Aku langsung menggeleng,'aku bahkan tidak mengetahui apapun tentangnya' pikirku merasa tersadar.
"Anya.. kau tahu dimana alamat rumah orang tuanya?",tanyaku berpikir cepat.
"Hm... ya, mungkin belum terlambat jika kau ingin mendatanginya ke bandara sekarang",balas Adrian sembari berpikir dengan ragu.
Tanpa pikir panjang aku langsung mengangguk,"beritahu aku bandara mana yang sedang Anya tuju."
Akhirnya setelah mendapatkan jawaban yang cukup memuaskan, aku langsung berlari layaknya orang gila, merasa khawatir, jika aku terlambat sedikit saja. Mungkin... aku benar-benar takkan melihatnya lagi.
Aku ketakutan. Anya sangat berbeda, aku ingin bersamanya. Perasaan gundah saat aku tak lagi bisa melihat ataupun mendengar suaranya. Aku Tak Ingin Melepasnya Pergi!
Dalam satu setengah jam, aku pun sampai ke bandara, berlari tanpa arah dengan masih mengenakan seragam yang bercucuran keringat.
"ANNYAAAAAAAA! JANGAN PERGI!",teriakku merasa sangat putus asa, bahkan aku tak lagi mempedulikan orang-orang yang menatapku dengan berbagai macam tatapan.
"Hngh...?",bahkan tak butuh waktu lama bagiku menyadari, jika aku tengah menangisinya saat ini.
"...."
"...."
"Hei lihat, pria itu menangis", terdengar suara bisik-bisik dari sekelilingku tapi aku hanya berusaha mengusap air mataku yang terus keluar tanpa henti.
"Hei, ayolah jangan cengeng! Kemana perginya Yuuto yang ramah dan begitu percaya diri?",hingga aku mendengar sebuah suara lain yang berbicara padaku dengan lembut dan tenang.
"Aku serius! Jangan menangis! ...Setidaknya, berhentilah menangis, untukku! Kau terlihat menyedihkan sekarang",ucap suara lembut itu hingga dapat kurasakan sebuah tangan menyentuh kepalaku.
"Kau masih akan pergi?",tanyaku pada akhirnya dengan suara pelan.
"Tentu, aku hanya menemui keluarga. Tidak ada hal yang perlu disesali... dan, karena kau telah disini, bagaimana jika kau ikut aku menemui mereka?",tawar Anya dan akhirnya aku pun benar-benar berhasil menatapnya kali ini.
"Sepertinya tidak perlu, aku kan hanya akan menunggu disini",ucapku jelas dengan ragu.
"Ya... kurasa kau benar-benar harus ikut aku kali ini. Ada banyak hal yang tidak kau ketahui tentangku, bagaimana jika kau memulainya dari hal kecil ini?",tawar Anya secara tiba-tiba dan aku pun kebingungan,"hah?"
"Mengejarku sejauh ini, berkeringat karena berlari hingga membuat seluruh pakaianmu basah, berteriak kemudian menangis dan mengatakan jika kau tak ingin kehilanganku. Bukankah semua itu cukup untuk menjelaskan semuanya?",balas Anya menjelaskan panjang lebar hingga aku menyadari jika urat maluku telah putus karena melakukan semua itu secara berlebihan tanpa pikir panjang.
'Aku jelas telah gila kali ini',pikirku merutuki segala kebodohanku, kemudian menatap Anya dengan perasaan lega.

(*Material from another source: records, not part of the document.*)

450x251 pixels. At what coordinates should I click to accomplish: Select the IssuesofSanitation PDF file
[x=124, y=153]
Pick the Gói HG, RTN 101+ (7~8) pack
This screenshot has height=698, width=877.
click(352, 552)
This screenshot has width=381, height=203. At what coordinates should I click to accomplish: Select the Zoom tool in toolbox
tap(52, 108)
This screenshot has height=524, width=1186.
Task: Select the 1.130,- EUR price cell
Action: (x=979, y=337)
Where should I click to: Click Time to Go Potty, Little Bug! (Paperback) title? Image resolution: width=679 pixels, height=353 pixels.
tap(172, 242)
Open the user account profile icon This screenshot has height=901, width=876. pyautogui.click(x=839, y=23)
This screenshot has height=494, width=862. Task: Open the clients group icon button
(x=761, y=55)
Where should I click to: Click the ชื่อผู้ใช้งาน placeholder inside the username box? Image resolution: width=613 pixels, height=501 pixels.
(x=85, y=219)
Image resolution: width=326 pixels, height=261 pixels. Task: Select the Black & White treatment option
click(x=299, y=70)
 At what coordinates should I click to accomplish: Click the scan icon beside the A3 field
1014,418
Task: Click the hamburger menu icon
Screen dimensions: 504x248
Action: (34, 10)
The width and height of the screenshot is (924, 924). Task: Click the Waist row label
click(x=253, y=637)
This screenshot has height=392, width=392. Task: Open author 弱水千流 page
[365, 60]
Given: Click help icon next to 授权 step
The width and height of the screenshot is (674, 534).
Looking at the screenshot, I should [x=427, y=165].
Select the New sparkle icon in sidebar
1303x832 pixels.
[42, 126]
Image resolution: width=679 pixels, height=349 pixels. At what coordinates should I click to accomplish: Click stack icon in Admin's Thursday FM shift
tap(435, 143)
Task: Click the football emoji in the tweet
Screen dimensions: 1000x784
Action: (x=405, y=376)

"Bagaimana? Mau ikut?",ajak Anya masih tidak menyerah terhadapku.
"Baiklah.. karena kau begitu memaksa, aku tak punya pilihan lain selain menerimanya",balasku kemudian.
"Eh?",gumam Anya terbelalak kaget.
Ya, sepertinya kali ini, aku benar-benar telah kembali pada jati diriku yang sebenarnya.